## Objective:
In the forum thread below about a first-year Colt Army 1911, reproduce word for word the passage from "## Baldy (Jun" up to and including "(May 8, 2006)".

## Page text:
# A first year production Colt Army 1911..



## John Holbrook (Jul 2, 2006)

ENJOY!!!!


----------



## 2400 (Feb 4, 2006)

You have some rare beautiful guns John, thanks for posting pics of them. Are you sure you don't want to trade for a nice new Winchester 1300? :mrgreen:


----------



## Baldy (Jun 21, 2006)

What can I say but thank you John for posting those beautys you have. It's history in your hands when you pick up one of your guns. Please keep them coming. They are great. Thanks again John... Baldy.


----------



## Richard (May 8, 2006)

In the name of everything holy please stop the 1911 and WWII 1911A1 posts. I do not have a strong grip on reality and the photos may push me over the edge. I have nothing in a class with them and it is irritating me! Regards, Richard


----------



## jwkimber45 (May 6, 2006)

Richard said:


> In the name of everything holy please stop the 1911 and WWII 1911A1 posts. I do not have a strong grip on reality and the photos may push me over the edge. I have nothing in a class with them and it is irritating me! Regards, Richard


:smt082 :smt082

No kidding!!!


----------



## tony pasley (May 6, 2006)

## Data block:
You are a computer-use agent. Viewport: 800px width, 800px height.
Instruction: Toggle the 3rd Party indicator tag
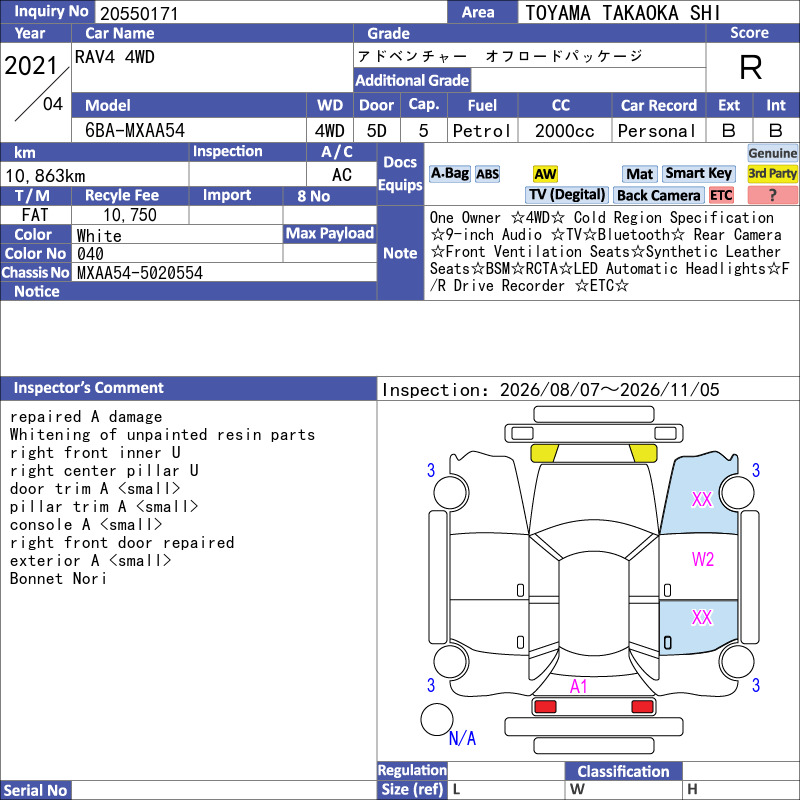tap(772, 173)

## Completed exercise:
## Baldy (Jun 21, 2006)

What can I say but thank you John for posting those beautys you have. It's history in your hands when you pick up one of your guns. Please keep them coming. They are great. Thanks again John... Baldy.


----------



## Richard (May 8, 2006)